- What this task involves -
Set down exactly the first line of the entries and every line after it, through the line with "has width=700, height=500.".

- Data to process -
• • • • •

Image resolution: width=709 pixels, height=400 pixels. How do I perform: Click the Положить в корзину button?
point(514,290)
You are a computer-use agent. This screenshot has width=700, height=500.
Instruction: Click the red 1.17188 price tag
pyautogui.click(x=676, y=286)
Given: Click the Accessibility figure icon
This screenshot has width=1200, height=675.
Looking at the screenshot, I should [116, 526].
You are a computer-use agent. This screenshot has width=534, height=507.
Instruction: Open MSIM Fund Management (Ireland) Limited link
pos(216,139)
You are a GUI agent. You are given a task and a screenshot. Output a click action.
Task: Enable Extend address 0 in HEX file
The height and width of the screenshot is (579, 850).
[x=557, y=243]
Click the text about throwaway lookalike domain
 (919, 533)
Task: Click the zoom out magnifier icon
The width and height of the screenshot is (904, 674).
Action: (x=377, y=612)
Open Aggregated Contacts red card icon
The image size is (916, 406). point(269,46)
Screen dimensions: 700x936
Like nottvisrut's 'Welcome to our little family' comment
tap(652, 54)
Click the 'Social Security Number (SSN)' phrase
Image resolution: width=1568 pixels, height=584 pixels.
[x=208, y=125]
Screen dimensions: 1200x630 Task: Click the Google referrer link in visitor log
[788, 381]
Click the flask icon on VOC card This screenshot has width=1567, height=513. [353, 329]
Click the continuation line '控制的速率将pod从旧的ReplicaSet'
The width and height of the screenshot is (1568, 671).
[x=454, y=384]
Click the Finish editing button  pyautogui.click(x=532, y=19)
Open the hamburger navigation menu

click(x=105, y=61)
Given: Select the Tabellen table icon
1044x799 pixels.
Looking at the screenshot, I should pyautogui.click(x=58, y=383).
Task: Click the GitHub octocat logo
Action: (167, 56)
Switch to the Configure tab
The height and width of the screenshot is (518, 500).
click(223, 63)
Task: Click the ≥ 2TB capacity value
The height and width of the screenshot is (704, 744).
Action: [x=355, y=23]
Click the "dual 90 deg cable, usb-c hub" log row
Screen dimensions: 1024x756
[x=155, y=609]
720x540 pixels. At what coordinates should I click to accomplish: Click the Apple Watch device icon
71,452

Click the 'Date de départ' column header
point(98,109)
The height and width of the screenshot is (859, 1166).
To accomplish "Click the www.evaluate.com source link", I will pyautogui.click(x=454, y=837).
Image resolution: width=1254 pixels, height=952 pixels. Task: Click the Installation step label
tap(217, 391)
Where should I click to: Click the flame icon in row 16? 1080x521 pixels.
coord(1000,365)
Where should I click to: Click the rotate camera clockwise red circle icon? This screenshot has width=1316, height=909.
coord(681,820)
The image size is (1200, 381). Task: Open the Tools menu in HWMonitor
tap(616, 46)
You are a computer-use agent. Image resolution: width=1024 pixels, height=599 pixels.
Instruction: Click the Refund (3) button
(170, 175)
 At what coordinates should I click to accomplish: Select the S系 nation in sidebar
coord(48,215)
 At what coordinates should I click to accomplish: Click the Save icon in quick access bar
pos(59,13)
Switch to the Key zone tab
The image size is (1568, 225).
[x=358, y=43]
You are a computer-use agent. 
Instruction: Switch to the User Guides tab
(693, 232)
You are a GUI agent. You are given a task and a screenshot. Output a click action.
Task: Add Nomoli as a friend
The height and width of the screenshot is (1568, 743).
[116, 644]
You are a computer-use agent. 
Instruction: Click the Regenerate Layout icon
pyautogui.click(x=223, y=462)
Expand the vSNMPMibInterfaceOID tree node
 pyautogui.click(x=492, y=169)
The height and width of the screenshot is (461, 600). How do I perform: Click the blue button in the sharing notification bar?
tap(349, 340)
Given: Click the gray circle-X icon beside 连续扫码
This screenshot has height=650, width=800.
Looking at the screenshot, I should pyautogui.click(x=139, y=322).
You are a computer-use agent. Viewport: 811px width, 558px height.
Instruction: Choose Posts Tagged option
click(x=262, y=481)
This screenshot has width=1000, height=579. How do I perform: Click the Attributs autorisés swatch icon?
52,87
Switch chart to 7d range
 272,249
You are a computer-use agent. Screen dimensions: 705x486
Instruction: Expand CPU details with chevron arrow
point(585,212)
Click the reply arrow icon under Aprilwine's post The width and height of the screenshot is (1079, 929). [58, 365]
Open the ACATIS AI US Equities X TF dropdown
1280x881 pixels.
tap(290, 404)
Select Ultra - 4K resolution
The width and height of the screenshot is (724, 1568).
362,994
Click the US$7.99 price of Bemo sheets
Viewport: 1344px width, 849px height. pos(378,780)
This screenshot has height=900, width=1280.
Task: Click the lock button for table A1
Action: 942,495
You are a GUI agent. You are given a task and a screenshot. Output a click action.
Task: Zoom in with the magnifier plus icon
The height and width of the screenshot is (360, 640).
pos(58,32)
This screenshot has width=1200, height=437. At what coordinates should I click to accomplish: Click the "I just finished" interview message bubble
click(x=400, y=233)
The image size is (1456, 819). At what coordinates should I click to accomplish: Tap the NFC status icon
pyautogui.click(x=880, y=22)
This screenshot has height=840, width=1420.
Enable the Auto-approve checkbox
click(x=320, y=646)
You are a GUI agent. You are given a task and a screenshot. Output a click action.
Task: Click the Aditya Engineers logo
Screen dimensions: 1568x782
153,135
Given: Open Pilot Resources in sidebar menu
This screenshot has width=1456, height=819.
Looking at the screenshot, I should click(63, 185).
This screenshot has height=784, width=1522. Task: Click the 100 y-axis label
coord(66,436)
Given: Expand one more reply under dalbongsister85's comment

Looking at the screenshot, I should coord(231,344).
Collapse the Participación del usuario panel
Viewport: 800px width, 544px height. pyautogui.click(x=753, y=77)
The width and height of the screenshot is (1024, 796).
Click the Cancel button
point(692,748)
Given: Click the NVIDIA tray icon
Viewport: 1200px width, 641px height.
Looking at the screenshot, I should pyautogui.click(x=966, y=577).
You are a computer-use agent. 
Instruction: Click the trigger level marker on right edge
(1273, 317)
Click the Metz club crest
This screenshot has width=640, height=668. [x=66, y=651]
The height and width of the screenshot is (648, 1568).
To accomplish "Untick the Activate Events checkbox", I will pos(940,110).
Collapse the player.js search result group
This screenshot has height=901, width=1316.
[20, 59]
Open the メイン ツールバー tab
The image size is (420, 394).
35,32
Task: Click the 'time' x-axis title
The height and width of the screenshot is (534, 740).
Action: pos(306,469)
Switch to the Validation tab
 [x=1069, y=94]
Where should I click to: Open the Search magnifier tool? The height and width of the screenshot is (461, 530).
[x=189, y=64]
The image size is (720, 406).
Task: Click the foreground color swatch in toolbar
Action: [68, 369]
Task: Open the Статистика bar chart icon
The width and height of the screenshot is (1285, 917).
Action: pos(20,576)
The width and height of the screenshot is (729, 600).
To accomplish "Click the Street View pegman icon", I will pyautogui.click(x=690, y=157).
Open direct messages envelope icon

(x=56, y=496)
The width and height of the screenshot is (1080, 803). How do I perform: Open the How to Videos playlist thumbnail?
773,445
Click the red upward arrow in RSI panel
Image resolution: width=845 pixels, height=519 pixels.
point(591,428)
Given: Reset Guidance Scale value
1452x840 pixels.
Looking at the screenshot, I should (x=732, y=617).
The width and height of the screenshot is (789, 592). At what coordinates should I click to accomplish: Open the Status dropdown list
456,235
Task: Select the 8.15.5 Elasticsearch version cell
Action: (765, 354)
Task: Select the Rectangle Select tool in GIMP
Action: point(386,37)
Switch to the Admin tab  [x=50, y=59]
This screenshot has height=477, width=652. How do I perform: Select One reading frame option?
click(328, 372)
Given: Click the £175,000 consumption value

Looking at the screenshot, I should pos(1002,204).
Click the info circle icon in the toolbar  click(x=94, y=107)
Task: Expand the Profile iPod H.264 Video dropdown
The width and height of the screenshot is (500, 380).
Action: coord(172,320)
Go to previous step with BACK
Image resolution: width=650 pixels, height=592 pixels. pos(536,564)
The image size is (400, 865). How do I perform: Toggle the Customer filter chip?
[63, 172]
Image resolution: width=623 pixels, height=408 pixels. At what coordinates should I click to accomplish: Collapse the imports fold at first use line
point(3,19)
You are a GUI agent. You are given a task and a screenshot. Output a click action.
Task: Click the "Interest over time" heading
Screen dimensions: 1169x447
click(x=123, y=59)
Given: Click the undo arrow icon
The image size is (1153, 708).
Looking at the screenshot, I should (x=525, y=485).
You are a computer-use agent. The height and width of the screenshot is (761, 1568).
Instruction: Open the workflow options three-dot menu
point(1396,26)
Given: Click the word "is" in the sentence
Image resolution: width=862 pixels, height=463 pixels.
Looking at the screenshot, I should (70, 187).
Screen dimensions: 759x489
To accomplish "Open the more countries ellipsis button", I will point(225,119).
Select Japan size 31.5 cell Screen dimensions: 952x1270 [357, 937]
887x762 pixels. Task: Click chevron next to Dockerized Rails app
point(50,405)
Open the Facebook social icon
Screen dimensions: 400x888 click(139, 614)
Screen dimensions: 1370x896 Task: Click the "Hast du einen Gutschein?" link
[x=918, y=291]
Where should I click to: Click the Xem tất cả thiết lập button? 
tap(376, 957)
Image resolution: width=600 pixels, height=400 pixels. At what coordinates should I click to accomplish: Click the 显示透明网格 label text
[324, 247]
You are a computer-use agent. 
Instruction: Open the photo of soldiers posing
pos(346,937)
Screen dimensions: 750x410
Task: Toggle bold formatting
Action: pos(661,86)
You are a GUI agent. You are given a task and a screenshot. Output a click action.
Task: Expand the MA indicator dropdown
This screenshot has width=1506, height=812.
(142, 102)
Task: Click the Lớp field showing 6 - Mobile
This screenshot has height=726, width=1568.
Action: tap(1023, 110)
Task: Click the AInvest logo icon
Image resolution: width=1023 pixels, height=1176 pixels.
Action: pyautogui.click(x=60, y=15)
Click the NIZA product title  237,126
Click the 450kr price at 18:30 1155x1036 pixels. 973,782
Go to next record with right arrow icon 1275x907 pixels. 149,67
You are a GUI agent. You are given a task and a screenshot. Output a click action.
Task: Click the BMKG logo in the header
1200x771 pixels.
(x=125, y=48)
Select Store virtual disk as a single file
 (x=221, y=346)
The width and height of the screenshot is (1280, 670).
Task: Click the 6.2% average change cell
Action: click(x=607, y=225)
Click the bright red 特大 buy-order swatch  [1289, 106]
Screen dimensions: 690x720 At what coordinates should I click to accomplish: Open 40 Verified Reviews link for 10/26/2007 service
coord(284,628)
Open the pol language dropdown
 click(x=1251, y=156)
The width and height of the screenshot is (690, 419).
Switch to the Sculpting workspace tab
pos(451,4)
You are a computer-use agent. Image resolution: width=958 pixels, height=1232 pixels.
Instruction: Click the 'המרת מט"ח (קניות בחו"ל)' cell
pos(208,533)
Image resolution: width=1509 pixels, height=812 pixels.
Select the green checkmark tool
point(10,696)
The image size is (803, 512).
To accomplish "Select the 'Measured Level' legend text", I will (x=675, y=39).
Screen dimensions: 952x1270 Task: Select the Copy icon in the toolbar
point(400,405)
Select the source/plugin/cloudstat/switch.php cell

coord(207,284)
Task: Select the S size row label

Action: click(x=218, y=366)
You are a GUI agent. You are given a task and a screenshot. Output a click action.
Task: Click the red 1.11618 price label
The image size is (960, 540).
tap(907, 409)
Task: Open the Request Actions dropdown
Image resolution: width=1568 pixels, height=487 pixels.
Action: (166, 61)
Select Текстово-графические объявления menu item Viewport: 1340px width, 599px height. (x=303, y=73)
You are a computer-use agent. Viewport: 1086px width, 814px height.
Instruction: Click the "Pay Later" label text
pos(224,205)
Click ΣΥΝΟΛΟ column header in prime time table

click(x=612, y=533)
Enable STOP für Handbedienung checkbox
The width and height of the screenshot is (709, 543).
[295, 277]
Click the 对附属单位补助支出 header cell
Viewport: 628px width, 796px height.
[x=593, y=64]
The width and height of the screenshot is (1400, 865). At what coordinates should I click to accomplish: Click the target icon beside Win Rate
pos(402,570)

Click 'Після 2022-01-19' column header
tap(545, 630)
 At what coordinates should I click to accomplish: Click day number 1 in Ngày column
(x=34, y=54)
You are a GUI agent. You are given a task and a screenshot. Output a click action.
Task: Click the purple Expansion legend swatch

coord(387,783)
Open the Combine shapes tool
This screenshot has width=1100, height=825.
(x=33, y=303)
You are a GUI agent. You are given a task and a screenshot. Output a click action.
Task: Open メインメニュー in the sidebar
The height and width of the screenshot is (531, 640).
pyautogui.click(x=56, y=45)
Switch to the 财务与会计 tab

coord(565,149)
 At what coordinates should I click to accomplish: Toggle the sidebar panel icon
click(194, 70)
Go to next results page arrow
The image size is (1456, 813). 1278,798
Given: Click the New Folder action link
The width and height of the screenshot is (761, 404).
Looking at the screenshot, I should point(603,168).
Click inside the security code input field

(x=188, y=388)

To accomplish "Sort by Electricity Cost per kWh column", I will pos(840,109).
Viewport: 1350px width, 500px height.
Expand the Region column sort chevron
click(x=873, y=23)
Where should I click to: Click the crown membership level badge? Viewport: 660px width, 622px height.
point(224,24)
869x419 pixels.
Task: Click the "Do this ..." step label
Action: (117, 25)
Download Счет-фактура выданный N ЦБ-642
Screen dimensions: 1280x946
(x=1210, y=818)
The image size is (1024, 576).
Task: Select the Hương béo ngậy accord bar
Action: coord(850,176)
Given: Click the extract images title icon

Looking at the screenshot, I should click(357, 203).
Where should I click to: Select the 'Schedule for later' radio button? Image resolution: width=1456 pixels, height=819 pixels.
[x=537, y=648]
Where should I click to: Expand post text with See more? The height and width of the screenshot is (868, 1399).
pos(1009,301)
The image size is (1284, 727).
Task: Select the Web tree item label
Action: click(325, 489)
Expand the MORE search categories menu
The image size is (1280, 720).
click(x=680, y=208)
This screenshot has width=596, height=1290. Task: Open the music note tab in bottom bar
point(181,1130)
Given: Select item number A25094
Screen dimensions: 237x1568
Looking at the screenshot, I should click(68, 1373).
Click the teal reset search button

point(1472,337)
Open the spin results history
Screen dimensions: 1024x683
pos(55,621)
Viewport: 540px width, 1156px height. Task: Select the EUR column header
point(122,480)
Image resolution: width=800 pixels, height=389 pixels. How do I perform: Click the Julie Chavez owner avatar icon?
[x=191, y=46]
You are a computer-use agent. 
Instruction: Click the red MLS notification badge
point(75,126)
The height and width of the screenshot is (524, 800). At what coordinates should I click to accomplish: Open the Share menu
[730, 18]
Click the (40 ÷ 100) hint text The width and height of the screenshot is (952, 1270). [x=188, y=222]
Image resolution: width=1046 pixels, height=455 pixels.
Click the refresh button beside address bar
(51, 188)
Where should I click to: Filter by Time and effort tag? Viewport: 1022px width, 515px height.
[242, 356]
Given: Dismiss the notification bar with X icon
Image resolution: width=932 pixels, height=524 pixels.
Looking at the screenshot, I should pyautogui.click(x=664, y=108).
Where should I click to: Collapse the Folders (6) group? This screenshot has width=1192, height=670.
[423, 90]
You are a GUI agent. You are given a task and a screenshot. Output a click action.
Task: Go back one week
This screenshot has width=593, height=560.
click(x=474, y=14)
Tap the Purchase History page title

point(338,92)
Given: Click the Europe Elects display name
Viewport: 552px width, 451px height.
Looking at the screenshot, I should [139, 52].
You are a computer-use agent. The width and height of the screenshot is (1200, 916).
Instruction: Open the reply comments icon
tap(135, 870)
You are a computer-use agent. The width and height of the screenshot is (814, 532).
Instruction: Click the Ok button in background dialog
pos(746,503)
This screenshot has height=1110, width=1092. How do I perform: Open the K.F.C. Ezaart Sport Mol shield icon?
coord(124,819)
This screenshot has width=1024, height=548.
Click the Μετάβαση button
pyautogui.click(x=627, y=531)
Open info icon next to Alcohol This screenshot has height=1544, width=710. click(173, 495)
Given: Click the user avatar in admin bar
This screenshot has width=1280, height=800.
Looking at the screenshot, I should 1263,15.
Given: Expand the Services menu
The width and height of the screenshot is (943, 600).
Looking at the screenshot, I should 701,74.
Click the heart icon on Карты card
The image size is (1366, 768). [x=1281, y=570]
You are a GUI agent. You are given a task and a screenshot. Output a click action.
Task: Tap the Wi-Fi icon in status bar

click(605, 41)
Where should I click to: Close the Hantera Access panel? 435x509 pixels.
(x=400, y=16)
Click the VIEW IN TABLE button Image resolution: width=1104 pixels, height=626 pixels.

• • • • •

- Expected answer -
Image resolution: width=709 pixels, height=400 pixels. How do I perform: Click the Положить в корзину button?
point(514,290)
You are a computer-use agent. This screenshot has width=700, height=500.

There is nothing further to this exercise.